Krüger: Das würde ich so gar nicht sagen. Es war nicht so, dass ich meinen Spielern erst einmal beibringen musste, einen Fuß vor den nächsten zu setzen - im Gegenteil. Gerade von den Nordafrikanern wurde damals schon sehr guter Fußball gespielt. Arab Contractors war ein sehr strukturierter Klub, alle Verantwortlichen waren gebildete Leute, die gut Englisch sprachen. Was ihnen noch fehlte, waren vor allem die deutschen Tugenden wie Disziplin und Pünktlichkeit. Auch waren sie es nicht gewohnt, dass knallharte Entscheidungen gefällt wurden. Deshalb holten sie mich.
SPOX: Sahen Sie durch diesen Wechsel aber nicht trotzdem auch die Gefahr eines persönlichen sportlichen Abstiegs?
Krüger: Nein, absolut nicht. Ich habe mich dort sehr schnell sehr wohl gefühlt. Ein Jahr nachdem ich übernommen hatte, gewannen wir sogar schon den Afrikacup der Pokalsieger. Plötzlich war ich ein Nationalheld. Dabei war der Weg ins Finale schon verrückt genug. Was ich dort an Korruption erlebte, hätte ich mir vorher nie erträumen lassen.

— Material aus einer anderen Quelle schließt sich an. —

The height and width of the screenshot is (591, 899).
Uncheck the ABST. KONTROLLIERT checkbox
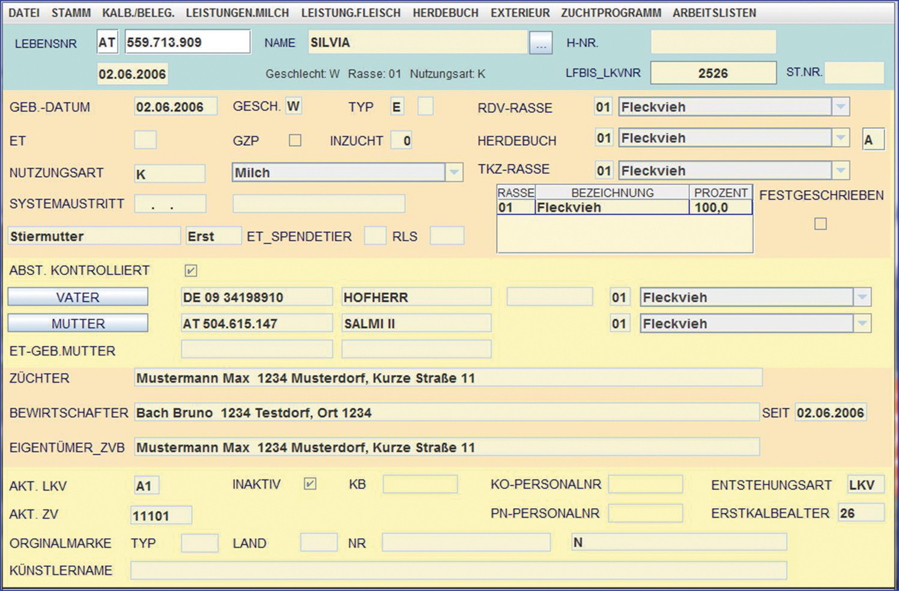click(x=191, y=271)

SPOX: Erzählen Sie eine Anekdote.
Krüger: In der ersten Runde mussten wir nach Ruanda, nachdem wir das Hinspiel in Kairo nur mit 2:1 gewonnen hatten. Nach 90 Minuten stand es 0:0, sodass der Schiri eine Viertelstunde länger spielen ließ. Als ich aufstehen wollte, um meine Meinung dazu kundzutun, legte mir ein Soldat seine Kalaschnikow auf die Schulter und sagte nur: "Sit down." Abends beim Bankett fragte ich den Schiedsrichter, wie viel er bekommen hatte. Da zeigte er mir stolz seine Rolex.
SPOX: Waren Sie schockiert oder mussten Sie schmunzeln?
Krüger: In dem Moment hat es mich nicht schockiert, da wir eine Runde weiter waren. Alle Korruption hatte nichts genutzt. Trotzdem sind das Momente, die haften bleiben.
SPOX: Die Erfahrung in Ägypten war offenbar nicht extrem genug. Gleich dreimal zog es Sie in den vergangenen sieben Jahren in den Sudan zum SC Al-Merreikh. Fanden Sie dort ähnliche Bedingungen vor?
Krüger: Insgesamt hatte ich auch dort eine wundervolle Zeit mit einer tollen Truppe. Es hat mir Spaß gemacht. Der afrikanische Kontinent ist unglaublich schön, weshalb ich über die aktuelle Entwicklung in einigen Ländern wirklich sehr traurig bin. Risikofrei war der Job bei Al-Merreikh aber auch nicht.
SPOX: Sie kamen einmal sogar nur knapp mit dem Leben davon.
Krüger: Das war 2008 vor unserem letzten Spiel vor der Sommerpause. In einem kleinen Hostel, nicht weit vom Stadion, hatten wir einen Besprechungsraum, in dem wir uns immer vor unseren Spielen trafen. An diesem Nachmittag hörten wir aber plötzlich Schüsse und auf den Straßen stiegen Rauchschwaden auf, die immer näher kamen. Erst nach einiger Zeit stellte sich heraus, dass eine Gruppe von schwerbewaffneten Rebellen versuchte, in Khartum einzufallen. Die Situation war komplett dramatisch. Nicht weit von uns entfernt schlug eine Panzerfaust ein, durch die auch bei uns die Fensterscheiben zu Bruch gingen. Über das Handy hatten wir Kontakt zu unserem Präsidenten, der uns nur empfahl, uns einzuschließen, zu verstecken und irgendwie zu überleben.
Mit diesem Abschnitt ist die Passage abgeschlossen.